Exact copies of all the lines below are required, with the pictures omitted.

DATASET ENTRIES below:

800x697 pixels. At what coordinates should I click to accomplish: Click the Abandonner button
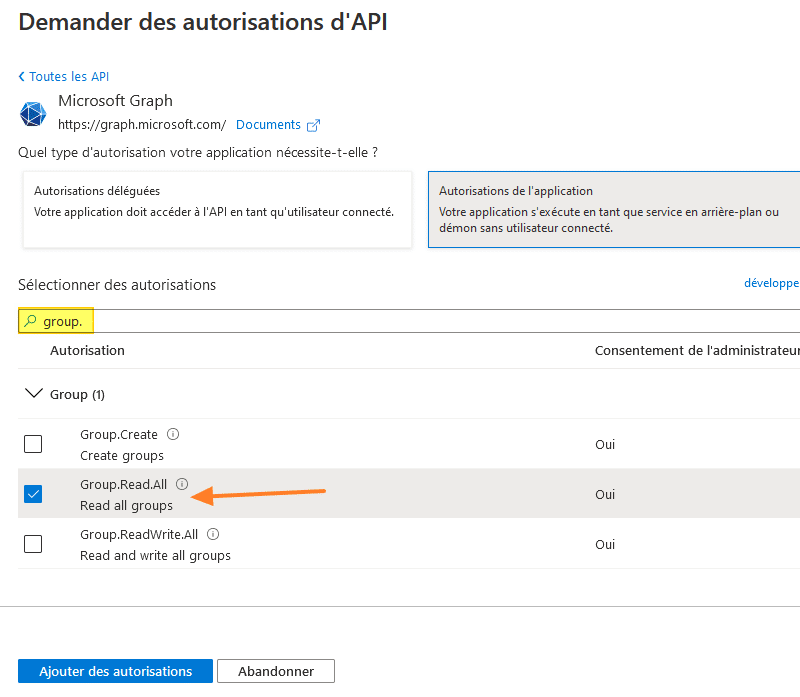(276, 671)
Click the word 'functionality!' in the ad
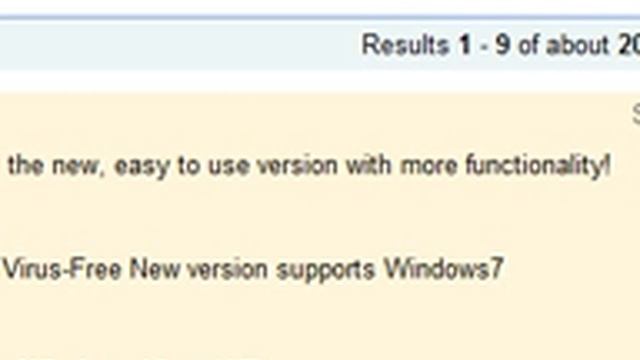Viewport: 640px width, 360px height. (538, 166)
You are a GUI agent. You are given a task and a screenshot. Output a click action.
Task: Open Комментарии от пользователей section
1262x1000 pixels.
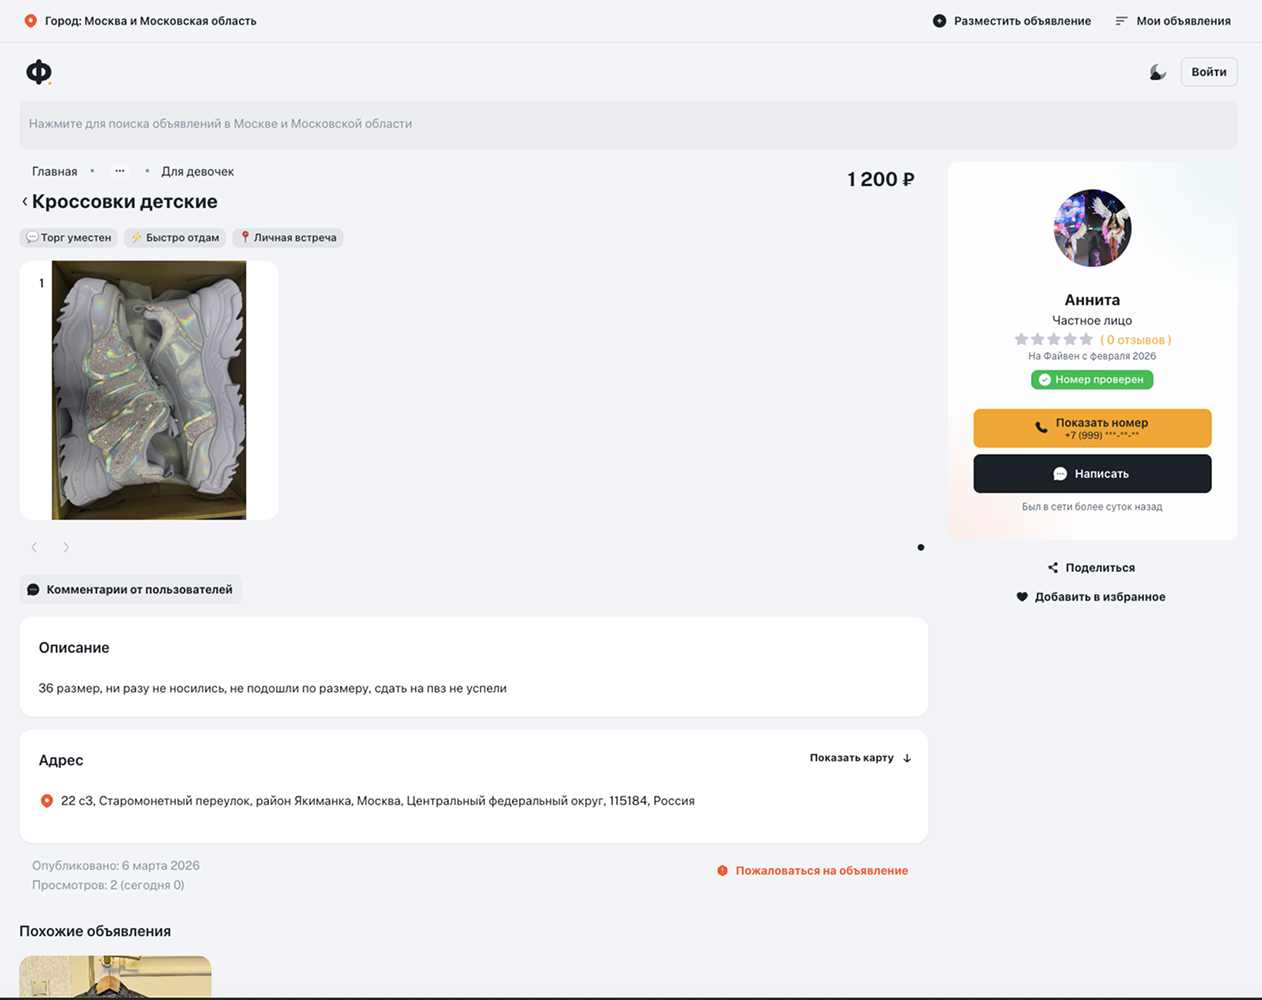[130, 590]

End of DATASET ENTRIES.

** ANSWER TO THE EXERCISE **
800x697 pixels. At what coordinates should I click to accomplish: Click the Abandonner button
(276, 671)
Click the word 'functionality!' in the ad
Viewport: 640px width, 360px height. (538, 166)
You are a GUI agent. You are given a task and a screenshot. Output a click action.
Task: Open Комментарии от пользователей section
1262x1000 pixels.
[130, 590]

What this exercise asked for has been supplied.